Dear Evan Hansen is a musical coming of age drama film about a troubled teen who gets himself into a heap of trouble. When mentally struggling teenager Evan Hansen accidentally prints a note he had intended to write to himself as a form of therapy, a fellow broken schoolmate ends up taking it. When that schoolmate ends up dead the next day, the letter is the only thing the family has to try to piece together his death. Evan then lies about a friendship with the boy to soothe the family and win their daughter’s heart.

Evan Hansen (Ben Platt) is a socially awkward teenager living with his divorced mother (Julianne Moore). He’s seeing a therapist who gives him homework, which is to write letters to himself to help him process his feelings. Even with medication, he can’t seem to make friends at school. His mother pleads with him to make friends as the new school year is starting, though Evan is hindered by a cast on his arm. He has a huge crush on schoolmate Zoe Murphy (Kaitlyn Dever).

In a strange twist of fate, Evan runs into her aggressive and mentally unstable older brother Connor (Colton Ryan) in the hallway. Fleeing from the scene, Evan holes up in the library where he edits his letter and talks about his feelings for Zoe, accidentally printing it out. When Connor finds Evan and tries to make it right by signing his cast, he sees the printed letter and steals it. A distraught Evan returns to school the next day to discover that Connor has killed himself, and the only thing they’ve found was the note that Evan wrote to himself, addressed “Dear Evan Hanson.”

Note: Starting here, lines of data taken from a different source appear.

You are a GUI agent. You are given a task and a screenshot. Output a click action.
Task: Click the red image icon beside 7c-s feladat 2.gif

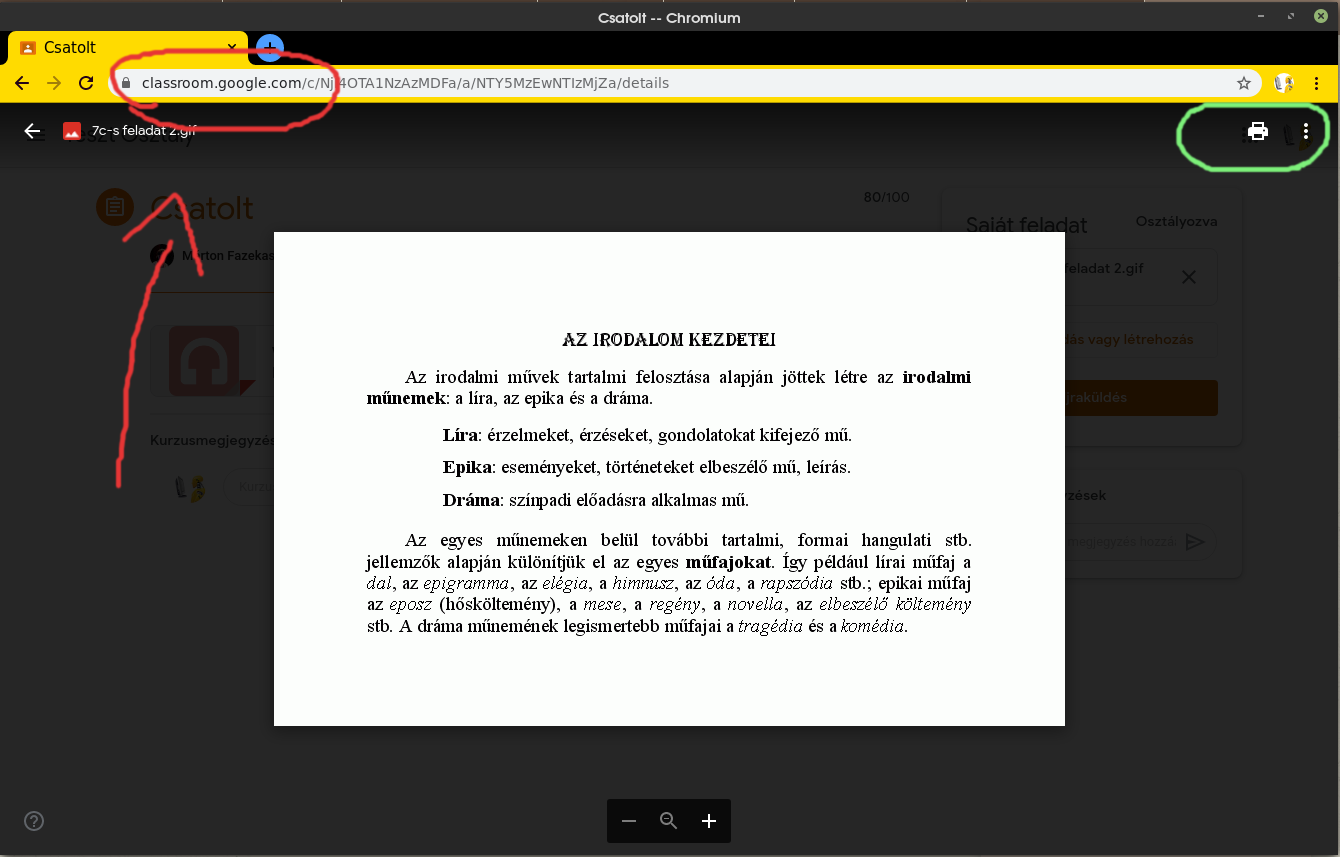71,131
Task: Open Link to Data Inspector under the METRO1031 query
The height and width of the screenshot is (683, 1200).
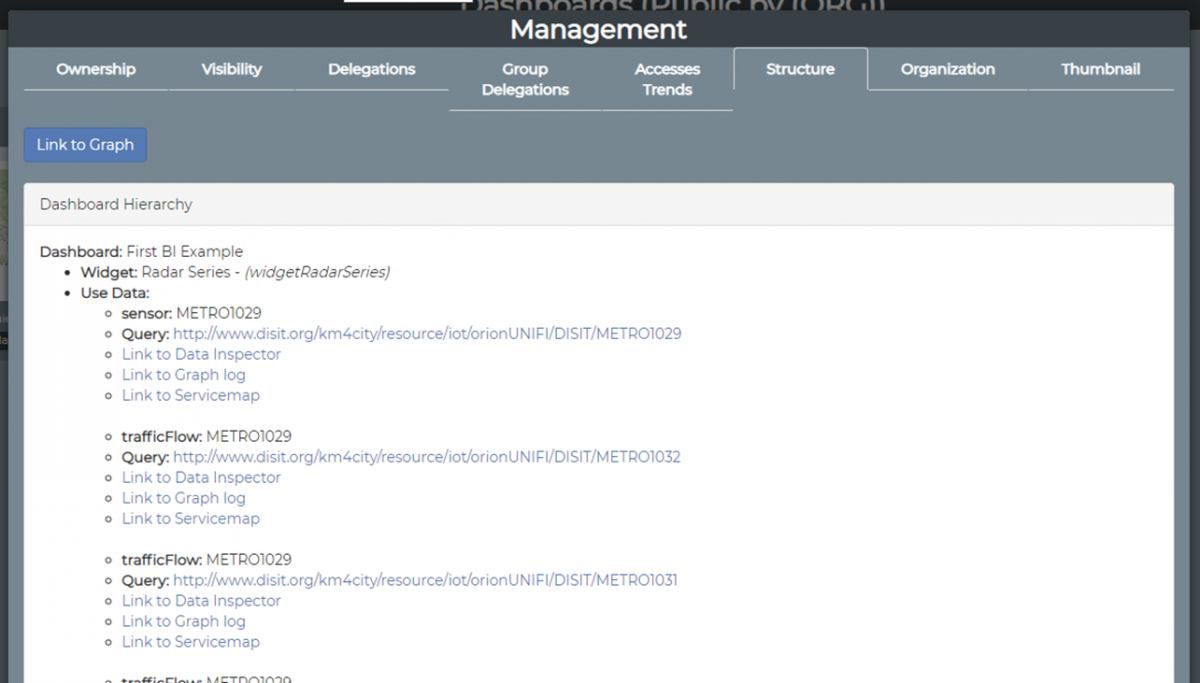Action: 201,600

Because Connor’s parents think that Connor wrote the note, and see Evan’s signed cast, they want to get to know him more, to help make sense of Connor’s death. Evan’s social anxiety is overcome by his feelings for Connor’s sister Zoe, so he ends up lying to the family that he was friends with Connor, in an attempt to make them all feel better. His lie is so good, that it instantly brings him love and acceptance at school, as well as closeness to Zoe. Headed by schoolmate Alana (Amandla Stenberg) “The Connor Project” ends up going viral and bringing in too much attention. The internet now spews hatred for Connor’s loving parents, though Evan is to blame. Will Evan be able to unravel his lie to save the Murphy family, and still get the love and attention he craves?

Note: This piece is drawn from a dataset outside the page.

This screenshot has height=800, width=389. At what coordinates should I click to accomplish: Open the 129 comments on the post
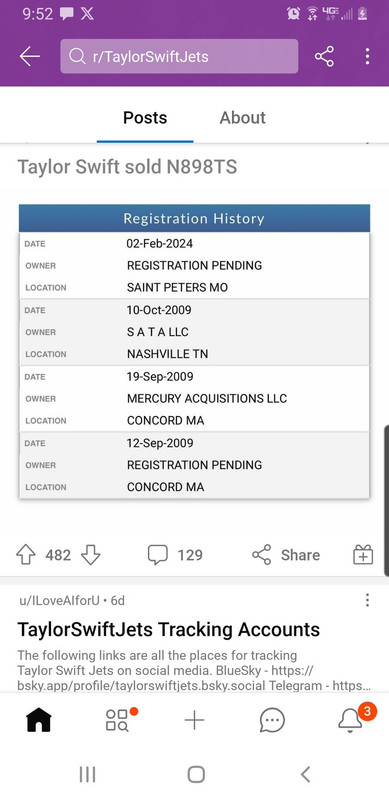point(175,555)
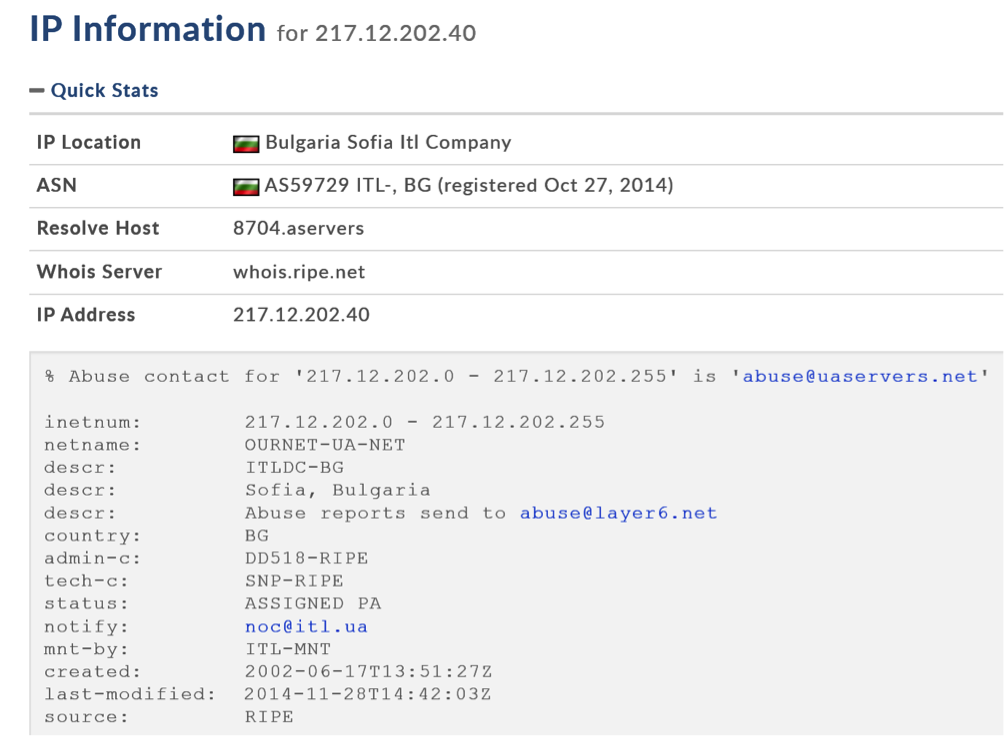Open abuse@uaservers.net email link

point(860,376)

Directed by Stephen Chbosky (Wonder, The Perks of Being A Wallflower), Dear Evan Hansen bears his trademark, ultra-dramatic and socially anxious characters. Evan Hansen’s character arc is relatable, his emotional roller coaster palpably felt. Chbosky quickly cuts into the meat of the problem and intentionally makes the whole film very awkward, very fast.

Based on the Tony award-winning musical stage play written by Justin Paul and Benj Pasek, Steven Levenson adapts it to the silver screen, broadening the settings to allow for a more personal look into the life of Evan Hansen. The ability for the film medium to get closer and follow Evan around works well for the deeply personal story that it tells. The strong writing creates real characters where there they could easily have been props along the journey, instead.

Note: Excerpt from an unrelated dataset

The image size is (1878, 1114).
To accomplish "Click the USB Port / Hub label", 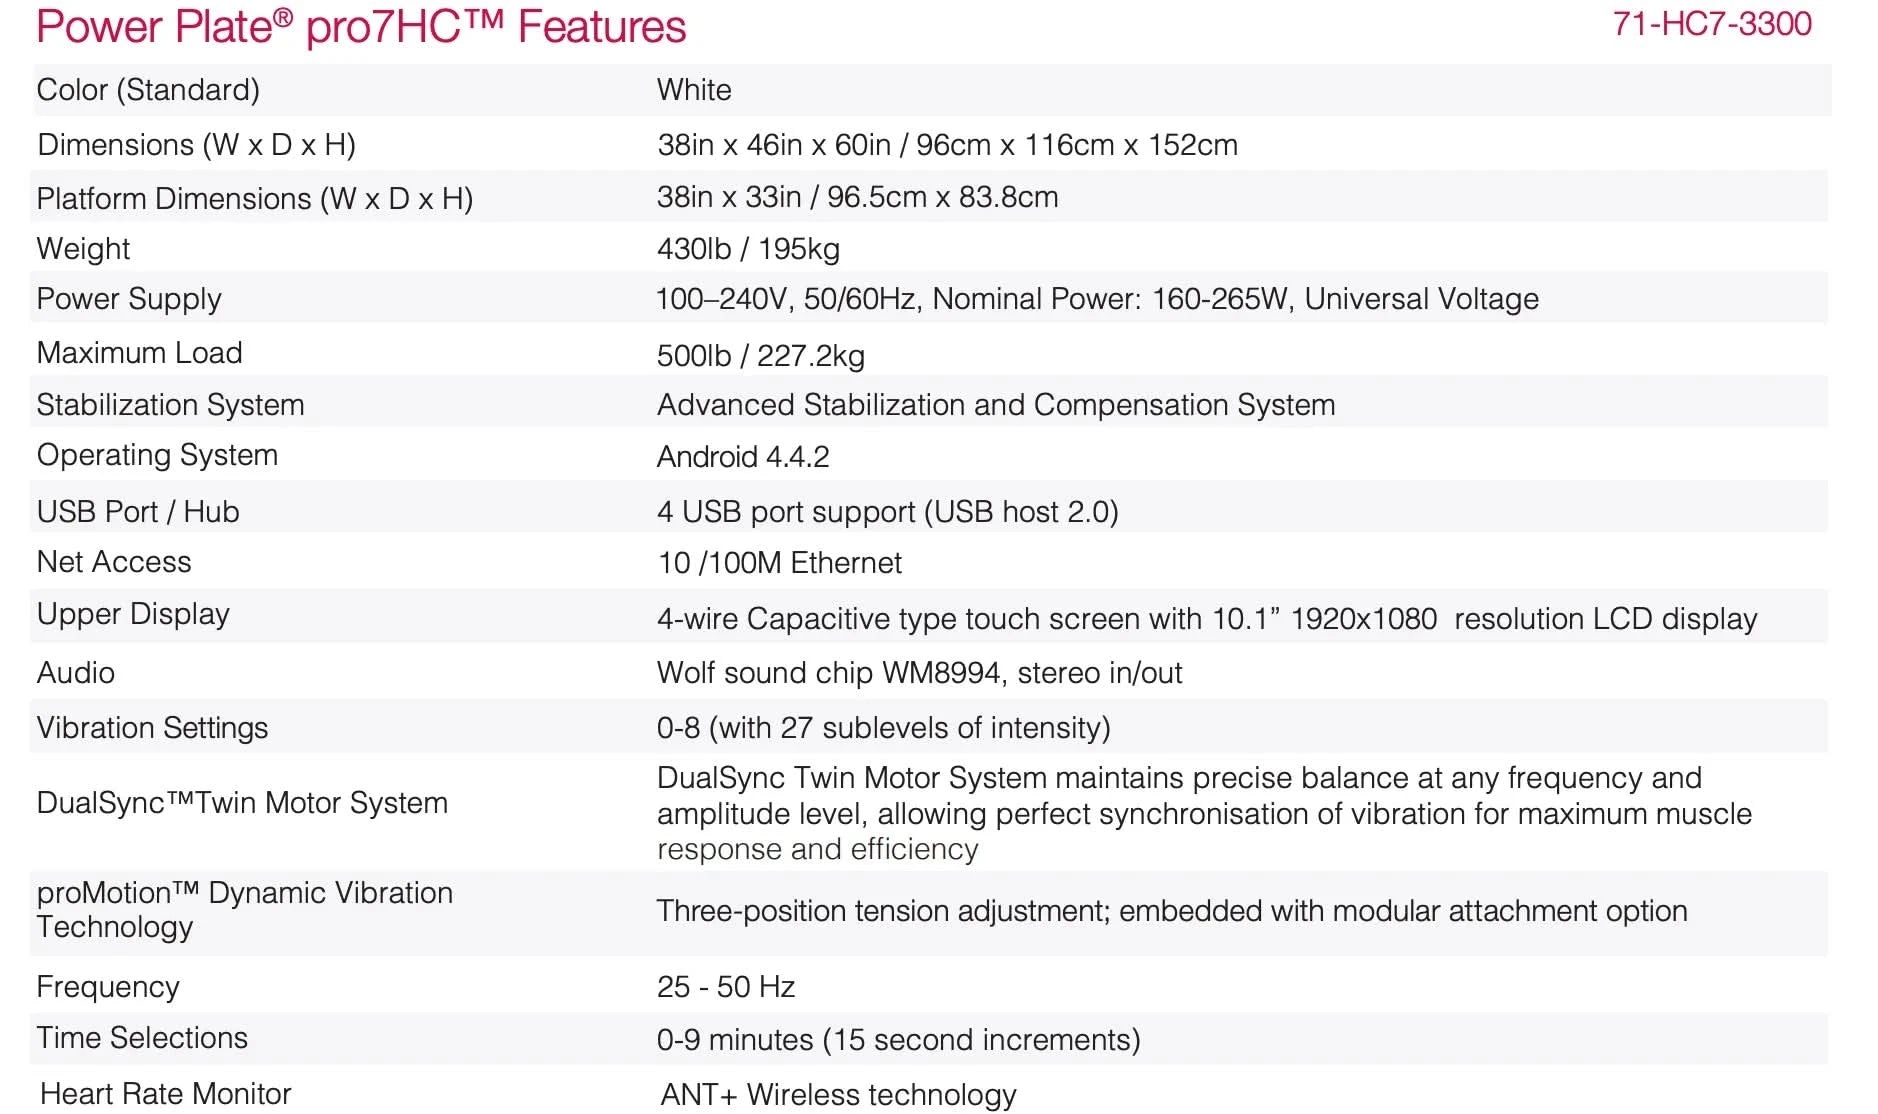I will (138, 512).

Well-crafted and technically sound, Dear Evan Hansen allows a fine vessel for some very committed performances. The musical numbers add a unique element which seems mostly unnecessary, save for a small part of the plot where it does play a significant role. That being said, there’s nothing bad about the film. It has a continuous drive to push the cringe-worthy main character deeper into a lie that attempts to bring happiness to everyone around him.